## Problem
Everything from the line containing "Given: Create a Nueva carpeta from the ribbon" through the line containing "1366x768 pixels." in the listing below should be copied exactly, and nothing more.

## Entries provided

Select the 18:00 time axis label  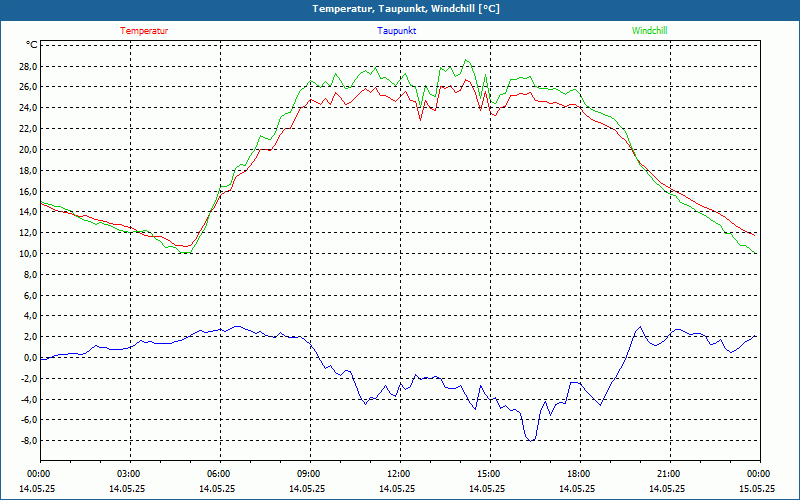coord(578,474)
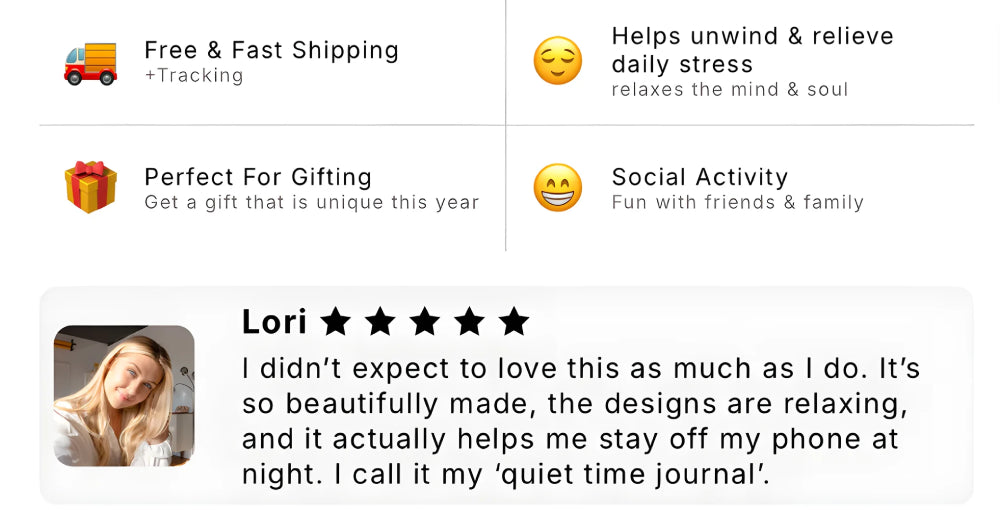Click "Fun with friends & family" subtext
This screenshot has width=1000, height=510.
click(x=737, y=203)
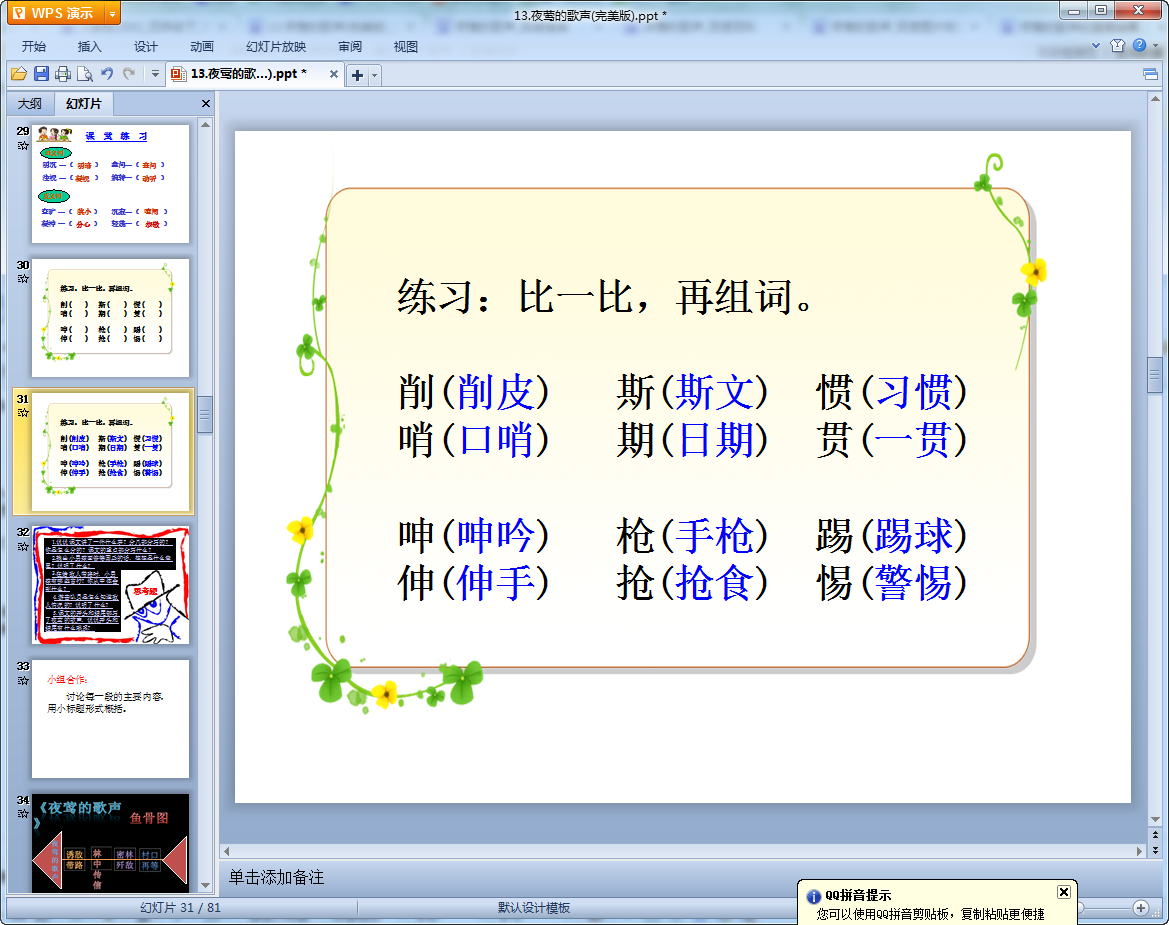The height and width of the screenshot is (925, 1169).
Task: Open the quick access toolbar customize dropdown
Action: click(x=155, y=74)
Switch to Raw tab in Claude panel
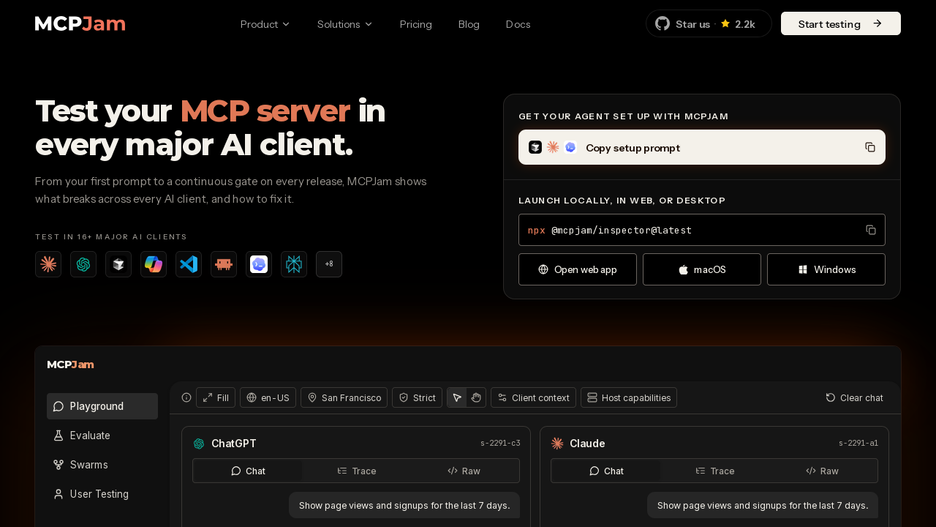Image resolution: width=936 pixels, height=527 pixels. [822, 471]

---

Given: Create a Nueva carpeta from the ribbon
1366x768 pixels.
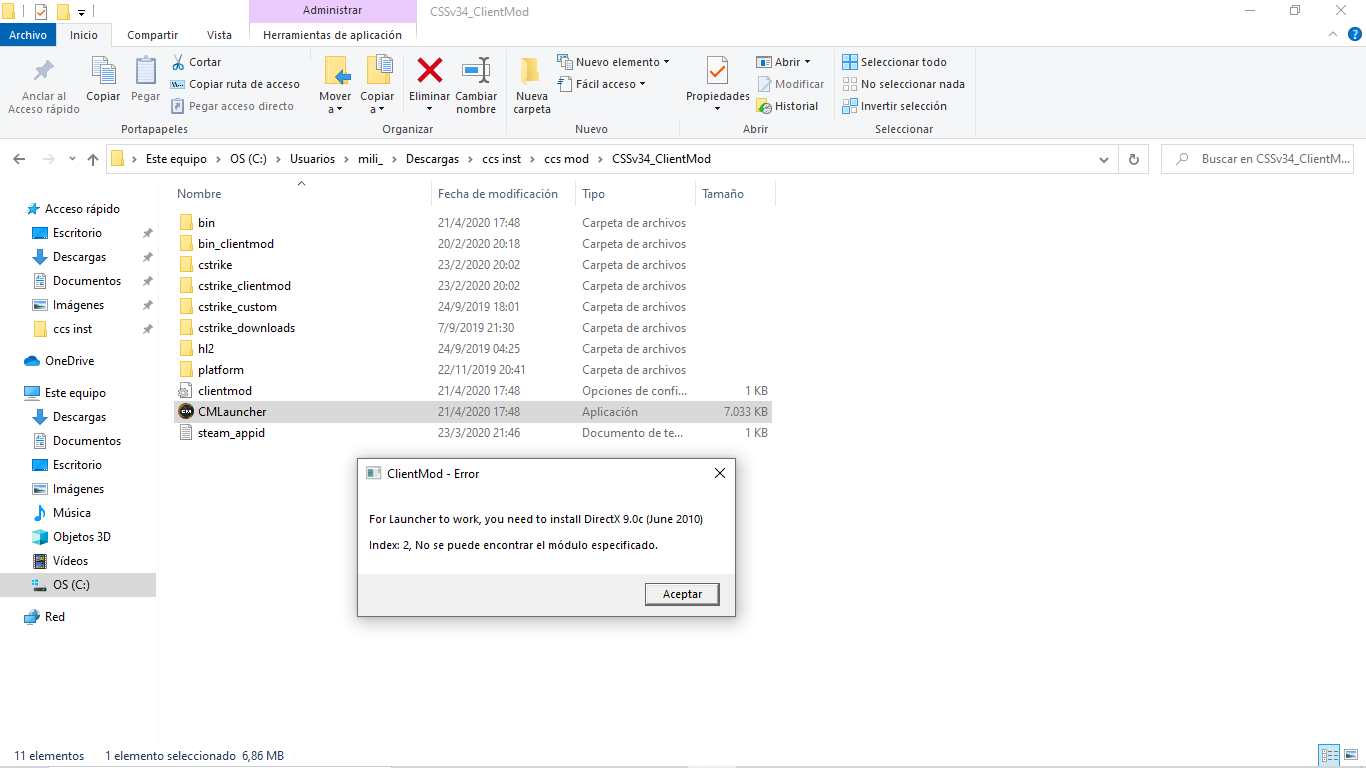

## Solution for this exercise
Given: Create a Nueva carpeta from the ribbon
1366x768 pixels.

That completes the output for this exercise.